Cloudflare's LLM Leap: Faster, Bigger AI
Alps Wang
Apr 17, 2026 · 1 views
Unlocking Extra-Large LLM Performance
Cloudflare's blog post offers a compelling deep dive into the technical underpinnings of running exceptionally large language models (LLMs) efficiently. The emphasis on disaggregated prefill and decode stages is a standout innovation, directly addressing GPU underutilization by allowing independent tuning and scaling of compute-bound prefill and memory-bound decode. This architectural shift, coupled with advanced load balancing techniques like token-aware routing, demonstrates a sophisticated approach to maximizing hardware efficiency. The introduction of their proprietary Infire inference engine, written in Rust and optimized for multi-GPU parallelism and reduced memory overhead, is another significant development. By enabling models like Kimi K2.5 to run on fewer, more powerful GPUs with substantial KV cache remaining, Cloudflare is lowering the barrier to entry for deploying massive models.

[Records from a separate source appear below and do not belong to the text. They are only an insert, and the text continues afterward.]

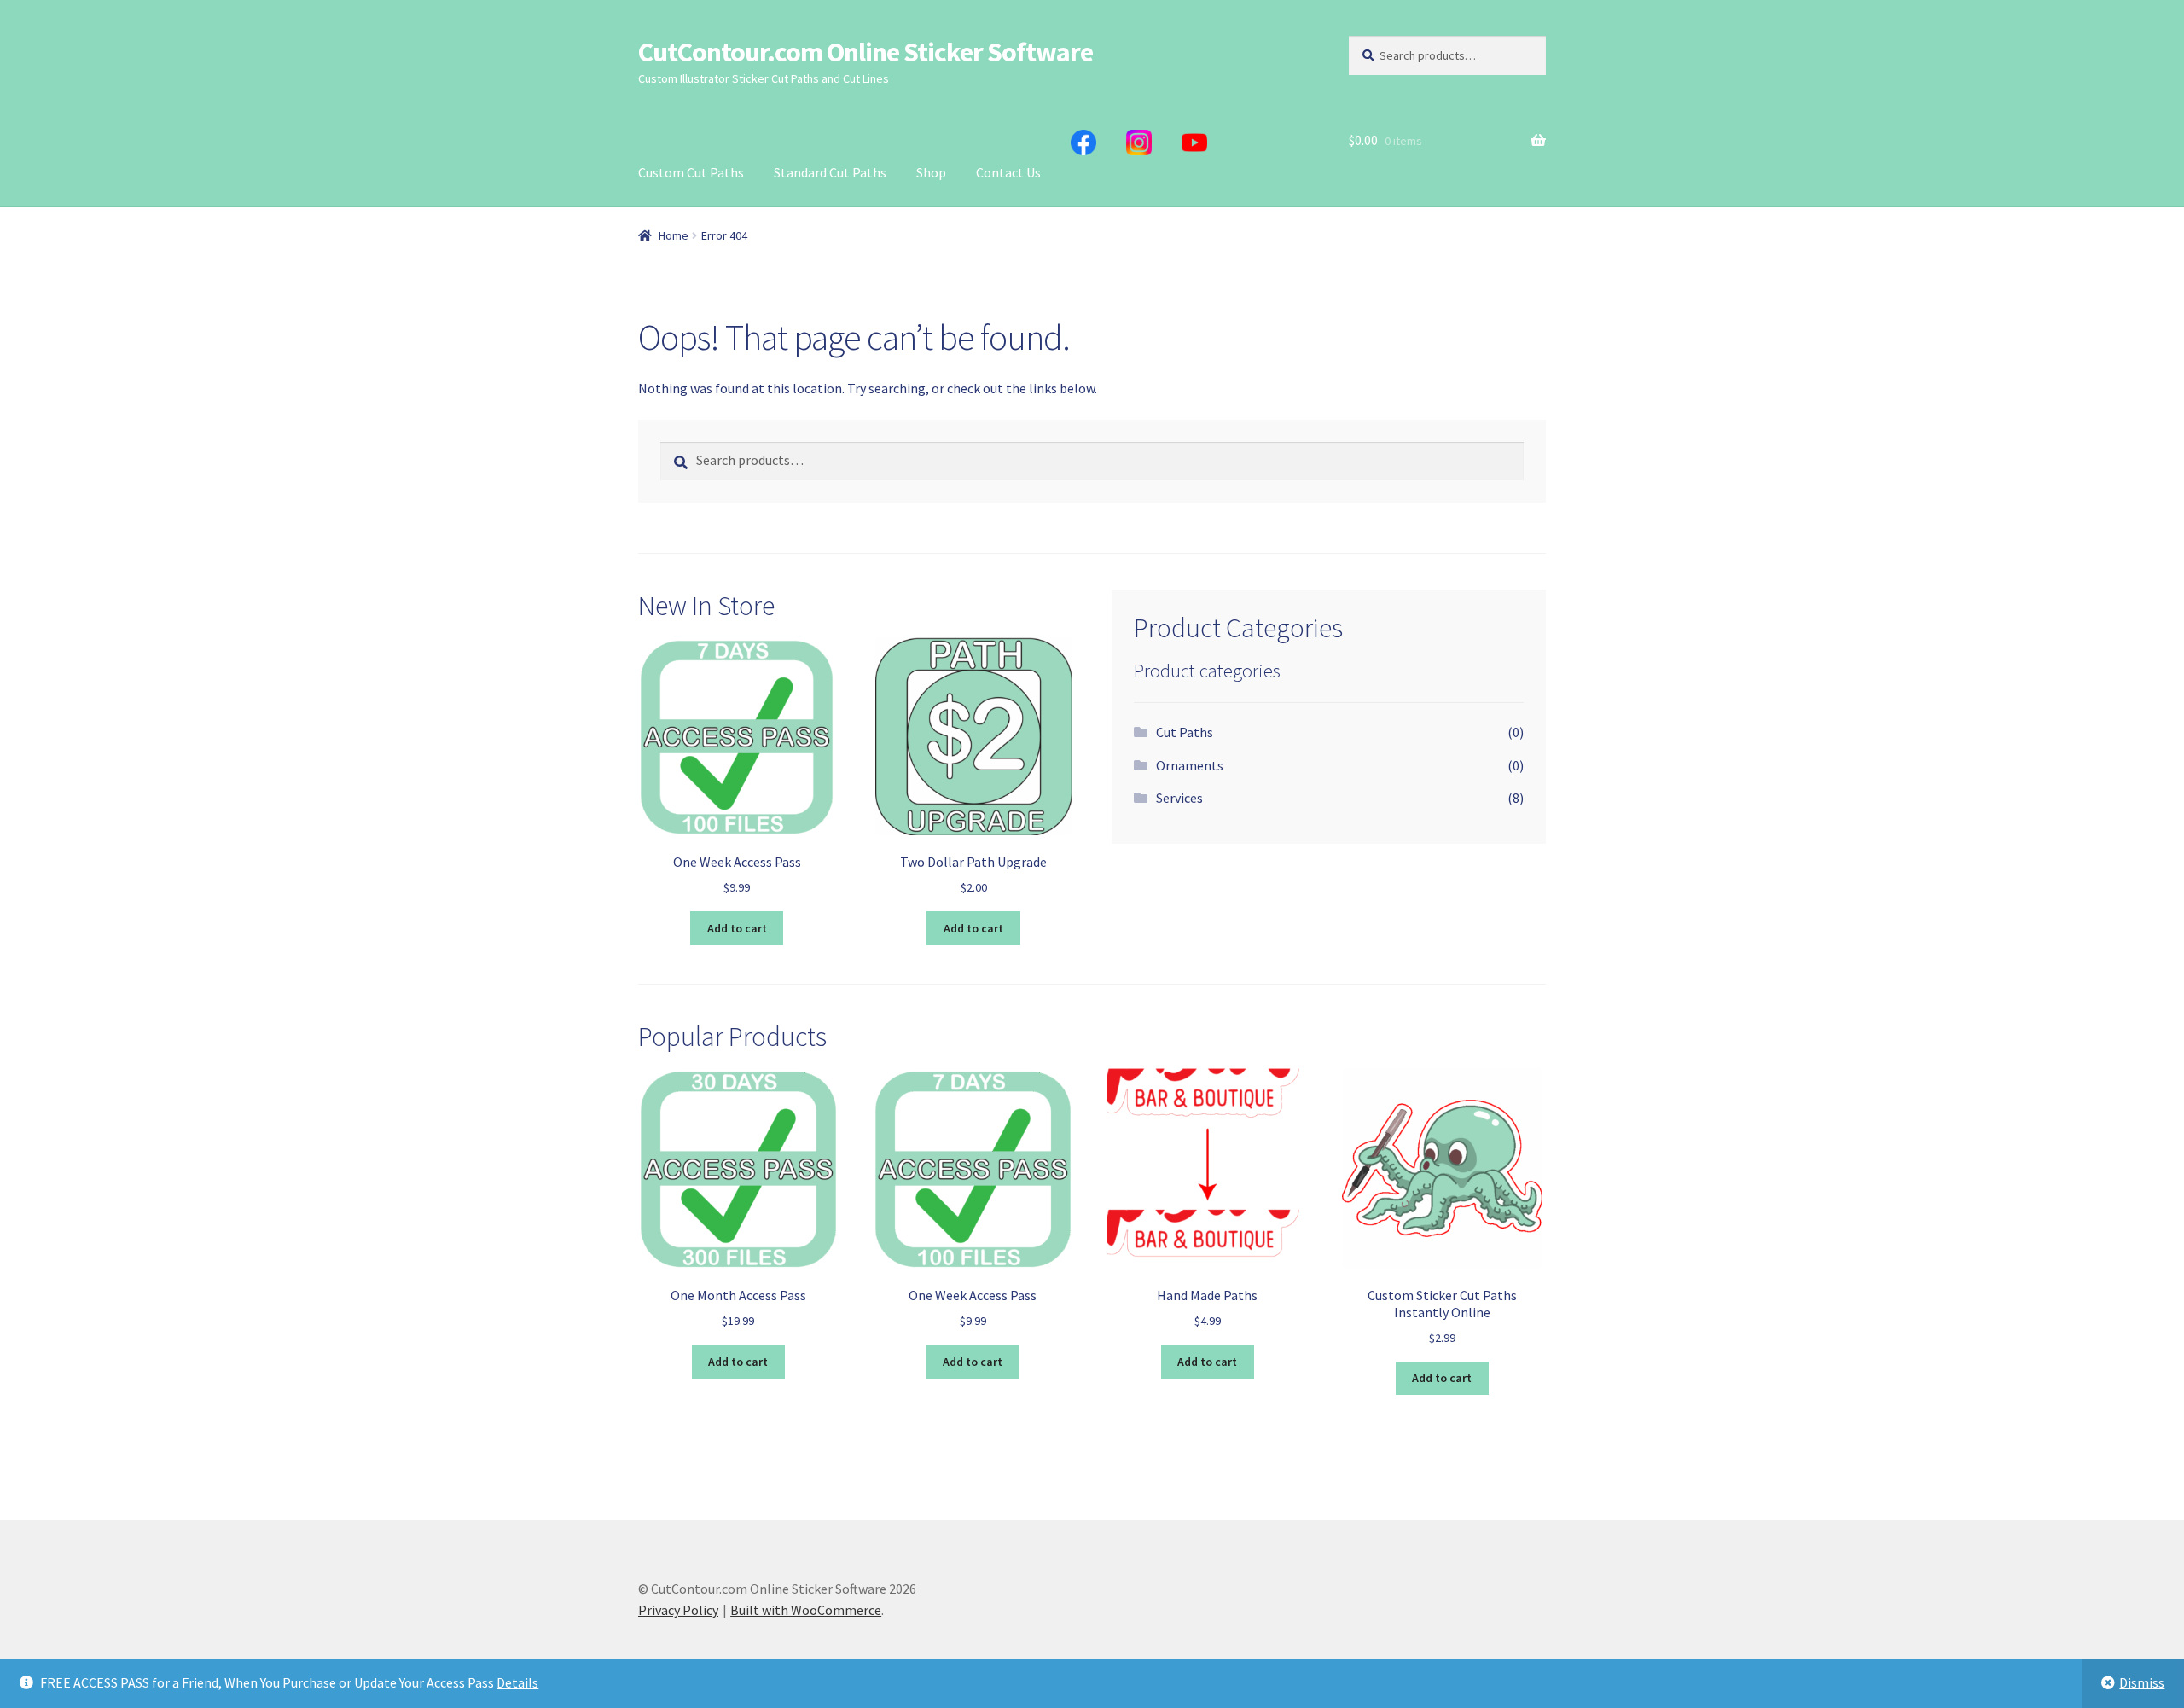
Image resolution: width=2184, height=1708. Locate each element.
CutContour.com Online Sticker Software (865, 52)
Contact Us (1008, 172)
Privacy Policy (678, 1609)
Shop (931, 172)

However, while the technical details are impressive, the article could benefit from more explicit quantitative comparisons against other leading inference solutions beyond vLLM. While they mention Infire's advantages in memory overhead and cold-start times, a more direct benchmark against frameworks like TensorRT-LLM or Triton Inference Server would solidify their claims. Furthermore, the reliance on client-side x-session-affinity headers for prompt caching, while incentivized, introduces a dependency on developer adoption. A more robust server-side caching mechanism or intelligent client routing would further enhance reliability and ease of use. The article also hints at the complexity of the load balancer, but a deeper explanation of its fault tolerance and scaling mechanisms would be valuable for understanding the robustness of the disaggregated architecture.
Key Points
- Cloudflare is significantly enhancing its Workers AI platform to host and run extra-large language models (LLMs) efficiently.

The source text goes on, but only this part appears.